## The exercise
Give the entries as a JSON list of strings, one string per line, starting at the line that contains "The image size is (2380, 1544)." and ending after the line that contains "coord(457,35)". Leave out any blank lines.

## Material shown
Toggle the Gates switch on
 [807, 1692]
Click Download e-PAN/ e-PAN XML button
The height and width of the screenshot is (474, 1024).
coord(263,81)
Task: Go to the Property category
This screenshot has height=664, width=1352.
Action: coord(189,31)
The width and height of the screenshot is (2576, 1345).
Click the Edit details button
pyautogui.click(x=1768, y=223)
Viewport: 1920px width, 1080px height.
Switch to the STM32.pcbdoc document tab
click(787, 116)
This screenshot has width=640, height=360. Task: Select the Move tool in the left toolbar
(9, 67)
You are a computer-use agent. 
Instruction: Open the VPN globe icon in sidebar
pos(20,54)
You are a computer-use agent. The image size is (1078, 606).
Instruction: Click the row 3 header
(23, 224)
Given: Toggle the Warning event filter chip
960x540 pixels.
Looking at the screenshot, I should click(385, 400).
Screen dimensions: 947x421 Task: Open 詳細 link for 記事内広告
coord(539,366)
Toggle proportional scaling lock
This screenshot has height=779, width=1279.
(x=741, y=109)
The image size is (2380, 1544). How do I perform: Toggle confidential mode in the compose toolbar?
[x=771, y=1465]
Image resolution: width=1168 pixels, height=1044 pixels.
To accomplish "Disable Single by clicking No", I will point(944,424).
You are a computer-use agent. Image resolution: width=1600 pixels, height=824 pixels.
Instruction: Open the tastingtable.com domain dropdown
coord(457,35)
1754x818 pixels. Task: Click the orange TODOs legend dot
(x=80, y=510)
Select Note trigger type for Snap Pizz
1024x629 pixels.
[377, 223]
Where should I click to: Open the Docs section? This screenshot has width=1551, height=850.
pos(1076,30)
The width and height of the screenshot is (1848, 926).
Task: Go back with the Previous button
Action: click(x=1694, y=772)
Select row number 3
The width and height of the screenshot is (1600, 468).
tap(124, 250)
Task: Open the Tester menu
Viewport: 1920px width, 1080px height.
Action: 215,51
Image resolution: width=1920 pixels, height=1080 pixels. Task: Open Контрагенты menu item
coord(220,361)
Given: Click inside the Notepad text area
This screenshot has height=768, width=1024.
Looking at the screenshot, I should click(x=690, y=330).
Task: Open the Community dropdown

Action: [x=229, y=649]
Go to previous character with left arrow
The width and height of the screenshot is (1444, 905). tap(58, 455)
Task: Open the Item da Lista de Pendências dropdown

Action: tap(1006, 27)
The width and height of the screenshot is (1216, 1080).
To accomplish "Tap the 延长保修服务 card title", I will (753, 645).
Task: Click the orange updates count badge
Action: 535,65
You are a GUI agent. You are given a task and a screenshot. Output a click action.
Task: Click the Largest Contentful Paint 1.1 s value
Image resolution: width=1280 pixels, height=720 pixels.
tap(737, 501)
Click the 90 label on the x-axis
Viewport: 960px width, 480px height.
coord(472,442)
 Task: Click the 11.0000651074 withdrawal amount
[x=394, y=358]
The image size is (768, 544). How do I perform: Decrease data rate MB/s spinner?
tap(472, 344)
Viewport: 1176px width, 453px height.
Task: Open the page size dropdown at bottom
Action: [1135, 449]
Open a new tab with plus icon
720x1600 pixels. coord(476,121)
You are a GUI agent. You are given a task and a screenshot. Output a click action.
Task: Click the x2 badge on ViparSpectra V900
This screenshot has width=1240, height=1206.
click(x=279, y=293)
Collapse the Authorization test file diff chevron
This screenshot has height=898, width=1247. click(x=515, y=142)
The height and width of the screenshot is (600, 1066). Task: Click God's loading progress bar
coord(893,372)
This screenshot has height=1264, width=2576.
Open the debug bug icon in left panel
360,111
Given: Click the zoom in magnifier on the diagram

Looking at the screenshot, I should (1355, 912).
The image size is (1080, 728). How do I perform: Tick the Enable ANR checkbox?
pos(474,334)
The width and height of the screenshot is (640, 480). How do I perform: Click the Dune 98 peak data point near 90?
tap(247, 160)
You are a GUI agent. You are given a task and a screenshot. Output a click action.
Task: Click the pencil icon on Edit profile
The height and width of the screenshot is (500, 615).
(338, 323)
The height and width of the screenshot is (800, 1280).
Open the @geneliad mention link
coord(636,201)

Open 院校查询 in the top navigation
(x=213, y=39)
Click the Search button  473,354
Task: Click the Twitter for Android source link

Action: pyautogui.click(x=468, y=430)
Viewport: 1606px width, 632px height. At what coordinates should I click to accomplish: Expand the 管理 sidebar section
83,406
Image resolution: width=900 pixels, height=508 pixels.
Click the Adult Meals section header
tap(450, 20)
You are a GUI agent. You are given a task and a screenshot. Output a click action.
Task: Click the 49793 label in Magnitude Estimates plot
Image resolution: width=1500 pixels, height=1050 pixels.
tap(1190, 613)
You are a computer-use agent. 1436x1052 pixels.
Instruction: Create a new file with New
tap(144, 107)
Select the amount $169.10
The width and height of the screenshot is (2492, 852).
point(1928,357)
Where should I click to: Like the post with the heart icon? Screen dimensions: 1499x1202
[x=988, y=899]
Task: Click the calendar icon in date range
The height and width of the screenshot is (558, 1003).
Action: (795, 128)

## Solution for this problem
[
  "The image size is (2380, 1544). How do I perform: Toggle confidential mode in the compose toolbar?",
  "[x=771, y=1465]",
  "Image resolution: width=1168 pixels, height=1044 pixels.",
  "To accomplish \"Disable Single by clicking No\", I will point(944,424).",
  "You are a computer-use agent. Image resolution: width=1600 pixels, height=824 pixels.",
  "Instruction: Open the tastingtable.com domain dropdown",
  "coord(457,35)"
]